豊後街道を辿る その21

十三里木を後にして豊後街道(国道57号)を200m程北上すると、右に分岐する道がありますが、これが旧豊後街道です(左画面)。いよいよ最大の難所である滝室坂に入ります。この滝室坂は入り口から450mほどで通行が出来ず、一部区間は廃道になっているようです。

途中の四阿の横には下記の説明板がありました。

滝室坂

豊後街道最大の難所といわれた滝室坂は標高差200mの急峻な坂であり、俗に「大坂に坂なし坂梨に坂あり」と例えられました。また参勤交代の供侍の一人がその急坂に驚き「坂梨でこれ程の坂なら大坂の坂は如何か」と、前途を安じて切腹したという笑い話が伝えられています。往時は坂梨番所から坂の上まで、約3kmのすべてが石畳であったといわれています。

データセットの記録:
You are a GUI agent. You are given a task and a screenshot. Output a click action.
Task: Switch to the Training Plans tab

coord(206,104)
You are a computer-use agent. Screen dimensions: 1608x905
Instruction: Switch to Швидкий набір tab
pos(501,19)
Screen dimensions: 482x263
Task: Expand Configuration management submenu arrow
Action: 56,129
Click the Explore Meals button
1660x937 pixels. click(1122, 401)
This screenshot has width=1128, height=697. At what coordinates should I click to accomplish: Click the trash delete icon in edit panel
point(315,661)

指示と条件:
課題文について、次の問いに答えなさい。
1. 十三里木から国道57号をどれほど北上すると、旧豊後街道が分岐しますか。
2. 滝室坂の標高差は何mですか。
3. 往時、坂梨番所から坂の上までの約3kmは、どのような道だったといわれていますか。

解答全文:
1. 200m程北上すると、右に分岐します。
2. 200mです。
3. すべてが石畳であったといわれています。